Although most jurisdictions allow one person to serve in all three capacities, the person’s responsibility and authority changes through the different officerships the person assumes. For example, the President is typically responsible for entering into contracts on behalf of the corporation, the Treasurer is responsible for maintaining and accounting for corporate funds, and the Secretary is responsible for observing corporate formalities and maintaining corporate records.

In addition to these required officer positions, a corporation may also have vice presidents and/or assistant secretaries or assistant treasurers.

Typically, the authority and responsibilities of each officer is described in the corporate bylaws and may be further defined by an employment contract or job description.

The President. The President has the overall executive responsibility for the management of the corporation and is directly responsible for carrying out the orders of the board of directors. He or she is usually elected by the board of directors.

The Treasurer. The Treasurer is the chief financial officer of the corporation and is responsible for controlling and recording its finances and maintaining corporate bank accounts. Actual fiscal policy of the corporation may rest with the Board of Directors and be largely controlled by the president on a day-to-day basis.

The Secretary.
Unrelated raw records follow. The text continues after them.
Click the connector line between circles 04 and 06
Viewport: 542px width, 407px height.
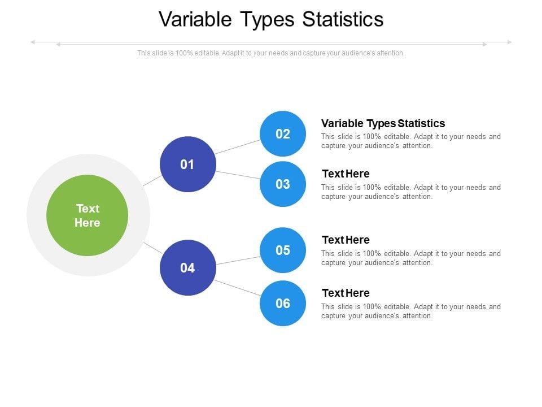(x=237, y=287)
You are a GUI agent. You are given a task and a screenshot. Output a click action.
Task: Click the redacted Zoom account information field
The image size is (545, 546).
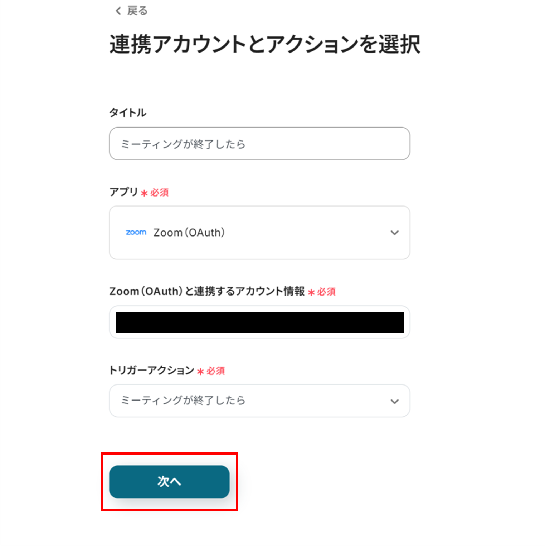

The Secretary is typically responsible for maintaining the corporate records.

What is a Corporate Director?

The Board of Directors is essentially the management body for the corporation.

Responsibilities of the Board of Directors include establishing all business policies and approving major contracts and undertakings. In addition, the Board may also elect the President. Ordinary business practices of the corporation are carried out by the Officers and employees under the directives and supervision of these Directors.

The Directors must act collectively for their votes and decisions to be valid. That’s why Directors may only act at a Board of Directors meeting. This, however, requires certain formalities. One such formality is that the Directors must all be notified of a forthcoming meeting in a prescribed manner, although this can be waived or provided for in the corporation’s Articles of Incorporation or Bylaws.

For a Directors’ meeting to be valid, there must also be a Quorum of Directors present. A Quorum is usually a majority of the Directors then serving on the Board; however, the Bylaws may specify another minimum number or percentage.

The Board of Directors must meet on a regular basis (monthly or quarterly), but in no case less than annually. These are the regular Board meetings. The Board may also call Special Meetings for matters that may arise between regular meetings. In addition, boards may call a special shareholders’ meeting by adopting a resolution stating where and when the meeting is to be held and what business is to be transacted.

The first meeting of the Board of Directors is important because the Bylaws, the Corporate Seal, Stock Certificates and Record Books are adopted.

Board members, like officers, have a fiduciary duty to act in the best interests of the corporation and cannot put their own interests ahead of the corporation’s. The Board must also act prudently and not negligently manage the affairs of the corporation. Finally, the Board must make certain that it properly exercises its authority in managing the corporation and does not abrogate its responsibilities to others.

This means that the board must be very careful to document that each Board action was reasonable, lawful and in the best interests of the corporation. This is particularly true with matters involving compensation, dividends and dealings involving Officers, Directors and Stockholders. The record or Corporate Minutes of the meeting must include the arguments or statements to support the Board action and why must detail why the action was proper.